Un nouveau signal de faiblesse émane du secteur pétrolier chinois : les raffineries indépendantes, qui représentent une part significative de la capacité de transformation du pays, ont considérablement réduit leur production. Selon des données récentes issues de l’industrie, leur taux d’activité est tombé à son point le plus bas depuis au moins neuf ans.

Cette contraction intervient dans un contexte de flambée des cours du brut liée aux tensions géopolitiques au Moyen-Orient, et plus particulièrement au conflit en Iran. Les prix élevés du pétrole brut pèsent lourdement sur les marges de raffinage de ces unités, souvent plus petites et moins sophistiquées que les grandes raffineries d’État.

Les analystes du secteur observent que cette baisse d’activité reflète également une demande intérieure atone, la reprise économique chinoise restant en deçà des attentes. La consommation de carburants, qu’il s’agisse du diesel ou de l’essence, n’affiche pas de dynamique de croissance soutenue.

Les raffineries indépendantes, souvent qualifiées de « teapots », ont longtemps été un moteur de la demande chinoise d’importations de brut, notamment en provenance de Russie et d’Iran. Leur repli contribue à la chute globale des achats de pétrole brut de la Chine, qui a atteint récemment des plus bas historiques. Les données douanières ont montré une diminution marquée des volumes importés ces derniers mois.

Des perspectives jugées durablement moroses

Plusieurs experts estiment que ce ralentissement n’est pas conjoncturel mais pourrait annoncer un changement structurel. La combinaison de marges dégradées, de quotas d’importation restrictifs et d’une transition énergétique progressive vers des sources moins polluantes pourrait empêcher un retour à des niveaux d’activité comparables à ceux d’avant la guerre en Iran.

Les autorités chinoises, par ailleurs, ont renforcé les contraintes environnementales et fiscales sur ces raffineries, les poussant à réduire leur empreinte carbone et à régulariser leurs activités. Plusieurs petites unités ont déjà été contraintes à la fermeture ou à la consolidation.

Ce phénomène a des implications directes pour le marché pétrolier mondial. La Chine, premier importateur mondial de pétrole brut, voit sa demande potentielle diminuer, ce qui contribue à rééquilibrer un marché mondial perturbé par les sanctions et les conflits. Les pays exportateurs, en particulier ceux du Moyen-Orient et de la Russie, doivent composer avec un client chinois moins gourmand.

Un indicateur clé pour les mois à venir

Les niveaux de production des raffineries indépendantes sont considérés par les traders et les analystes comme un indicateur avancé de l’appétit chinois pour le brut. Leur maintien à des niveaux aussi bas renforce l’hypothèse d’une reprise lente des importations, voire d’un plateau durable pour la demande chinoise de pétrole.

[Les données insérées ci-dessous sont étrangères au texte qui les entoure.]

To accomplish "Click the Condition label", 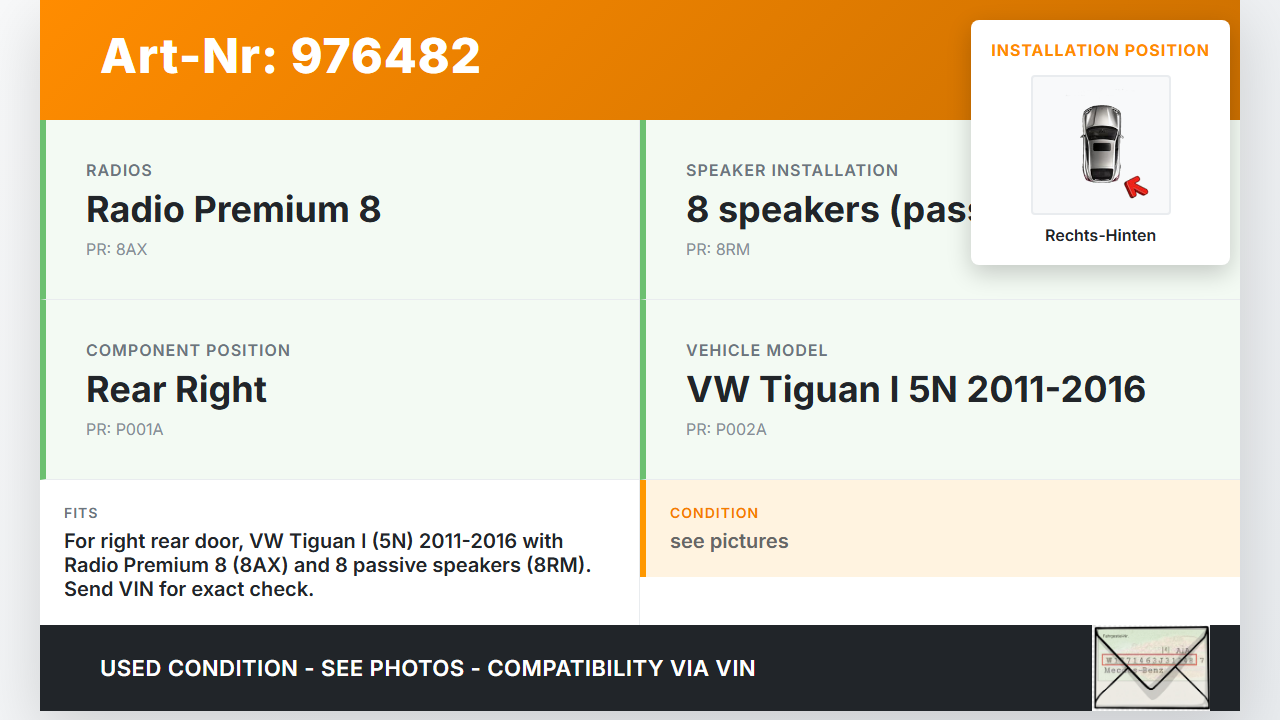I will point(714,513).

Le gouvernement chinois, tout en cherchant à sécuriser ses approvisionnements énergétiques, doit également gérer les pressions inflationnistes et les objectifs de décarbonation. Cette équation complexe laisse peu de place à un rebond rapide de l’activité des raffineries indépendantes.

Les prochaines semaines seront scrutées de près pour confirmer ou infirmer cette tendance. Tout signe de reprise de l’activité des « teapots » serait interprété comme un signal positif pour la demande chinoise, tandis qu’une stagnation prolongée conforterait la thèse d’un changement de régime dans la consommation de l’or noir par la deuxième économie mondiale.